子どもがほしいから母になりたいへ

摂食障害・過食嘔吐

妊娠出産に嫌悪感があった20代

私が結婚したい、出産したいと思うようになったのは30歳を過ぎてからです。

20代の頃は30歳を超えて生きている自分を想像できませんでした。

毎日が過食嘔吐に支配された生活

そんな生活に疲れていて、きっと一生抜け出せないと思っていたので、

30歳になる前に死のうと思っていました。

自殺することが唯一の逃げ道で救いでした。

この頃、結婚や出産には嫌悪感を抱いていました。

そろそろ結婚や出産をする歳という目で見られるのも嫌だったし、

結婚出産して当たり前という価値観にもうんざりしていたし、

妊婦や小さな子どもを見るのは苦痛でしかありませんでした。

兄弟たちが小さな子どもを連れて帰省するのも嫌でした。

無月経で過食嘔吐症の私にはない未来だと思っていました。

30歳を過ぎて家族がほしいと思うように

30歳を過ぎたころ、過食嘔吐はまだあったし生理もなかったけれど、体重は健康だった頃に戻ってきていました。

健康になりたい、なりたくない、なりたい、

そんな葛藤がありつつ、それでもやってきたことが少しずつ良い方向に進めてくれたのかもしれません。

ふと、子どもを連れて帰省した兄弟たちを見ていて

家族が欲しい

そう思いました。

兄弟が結婚して子供を持ち、新しい家族を持っている

そのことに憧れを抱くようになったのです。

兄弟が新しいステージに行ってしまった寂しさもあったと思います。

私は、ずっと一人でここにいるんだろうか

漠然とした不安もありました。

家族がほしい、結婚して子どもをもちたい

でも、その思いで苦しむことになります。

無月経であることの劣等感

家族がほしい

結婚して子どもをもちたい

と思うようになり

生理のない私が妊娠できるんだろうか

不安になりました。

そして、とてつもない後悔に襲われます。

なぜ、無月経を3年間も放置してしまったのか

すぐに病院に行っていればここまでの状態にはならなかったかもしれない

生理も戻っていたかもしれない

妊娠するまでずっと思い続けました。

病院に行って、排卵はあるのか、妊娠出産が可能なのかと何度も尋ねましたが、いつも答えは

わかりません

いますぐ妊娠を望むのでなければ調べる必要もありません

というものでした。

婚活を始めた頃、このことが劣等感となって自分に自信がありませんでした。

妊娠出産はできないかもしれない

きっと不妊治療することになる

それをどのタイミングで伝えたらいいのか

そもそも伝えなくてもいいのか

婚活で出会った人との3回目のデートでなんとなく、子どもはできないかもしれない

と伝えたら

「しょうがないよね。
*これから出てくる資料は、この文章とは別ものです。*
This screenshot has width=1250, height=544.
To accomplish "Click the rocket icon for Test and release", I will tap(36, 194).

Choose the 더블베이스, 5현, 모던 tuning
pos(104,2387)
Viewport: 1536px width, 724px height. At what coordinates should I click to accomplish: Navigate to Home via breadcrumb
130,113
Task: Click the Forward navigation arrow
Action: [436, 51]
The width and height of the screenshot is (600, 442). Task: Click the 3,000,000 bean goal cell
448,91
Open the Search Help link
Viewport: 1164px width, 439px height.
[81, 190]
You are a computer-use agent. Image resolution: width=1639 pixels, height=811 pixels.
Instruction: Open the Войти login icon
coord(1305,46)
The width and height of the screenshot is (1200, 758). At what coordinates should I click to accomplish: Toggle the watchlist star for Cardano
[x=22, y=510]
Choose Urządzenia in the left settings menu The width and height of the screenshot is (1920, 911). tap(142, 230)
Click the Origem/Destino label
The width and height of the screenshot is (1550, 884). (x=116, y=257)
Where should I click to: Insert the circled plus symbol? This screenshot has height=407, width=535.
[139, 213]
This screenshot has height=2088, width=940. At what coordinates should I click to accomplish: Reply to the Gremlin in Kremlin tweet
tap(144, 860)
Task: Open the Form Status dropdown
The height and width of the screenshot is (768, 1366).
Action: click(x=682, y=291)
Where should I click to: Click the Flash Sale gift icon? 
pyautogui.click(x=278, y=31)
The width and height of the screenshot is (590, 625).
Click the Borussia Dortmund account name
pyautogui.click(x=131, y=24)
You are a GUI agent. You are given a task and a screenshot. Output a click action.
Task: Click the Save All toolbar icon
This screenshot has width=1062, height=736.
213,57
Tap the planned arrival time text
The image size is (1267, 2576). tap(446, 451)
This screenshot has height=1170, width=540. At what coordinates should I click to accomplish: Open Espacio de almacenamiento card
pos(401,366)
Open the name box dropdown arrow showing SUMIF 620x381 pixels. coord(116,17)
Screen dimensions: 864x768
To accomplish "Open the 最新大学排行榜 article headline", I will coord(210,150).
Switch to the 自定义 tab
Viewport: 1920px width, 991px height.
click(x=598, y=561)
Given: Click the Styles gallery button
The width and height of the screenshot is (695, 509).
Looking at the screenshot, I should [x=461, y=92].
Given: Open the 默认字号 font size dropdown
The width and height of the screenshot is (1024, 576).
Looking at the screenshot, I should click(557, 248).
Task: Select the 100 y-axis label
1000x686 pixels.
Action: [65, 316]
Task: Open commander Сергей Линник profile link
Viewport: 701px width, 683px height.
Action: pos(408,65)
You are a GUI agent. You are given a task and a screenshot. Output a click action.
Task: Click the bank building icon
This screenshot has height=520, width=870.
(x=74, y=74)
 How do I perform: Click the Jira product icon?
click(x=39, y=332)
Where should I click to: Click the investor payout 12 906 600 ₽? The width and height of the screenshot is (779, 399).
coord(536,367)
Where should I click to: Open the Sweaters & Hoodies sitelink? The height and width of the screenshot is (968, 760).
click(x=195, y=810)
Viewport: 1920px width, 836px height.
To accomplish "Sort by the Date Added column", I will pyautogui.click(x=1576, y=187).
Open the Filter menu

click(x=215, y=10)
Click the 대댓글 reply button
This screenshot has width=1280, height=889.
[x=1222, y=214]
でも、まだ分からないよ。できるかもしれないよ」

と言われその後音信不通になったり

知人の紹介で知り合った人と付き合うことになり、そろそろ結婚をという話になったとき、

「子どもは?できるの?」

と言われて結局別れたり。

子どもがほしいから母になりたいへ

この頃、毎朝、新聞を読むことが日課だった私はこんな記事を見つけました。

それは、認知症のお母さんの介護をしている娘さんの話。

その人には子どもがいないそうです。

お母さんの介護をするようになって、

ある日ふと、子どものお世話をしている母のような感覚を覚えたそうです。

ああ、お母さんが私を母にしてくれたんだ

そう思ったと言います。

私ははっとしました。

そうかぁ、そういうこともあるんだなぁ

すごい人だなぁ

涙がでました。

自分次第なんだと思ったのです。

結婚したい、妊娠出産して子どもがほしい

そう思うと叶わないかもしれないとつらくなる。

けれど、

子どもがほしいは母になりたい

その思いがあるからだと気づいたんです。

そして、母になりたいに変えたら

すっと楽になりました。

それなら、私にもきっとできる、なれると思えたからです。

家族をもつ、母になる、それはいくつになっても誰しもがなれるものだと思います。

子どもじゃなくてもいいんです。

この人のように自分の親だったり、動物だったり、植物だったり

母にしてくれる存在はたくさんあります。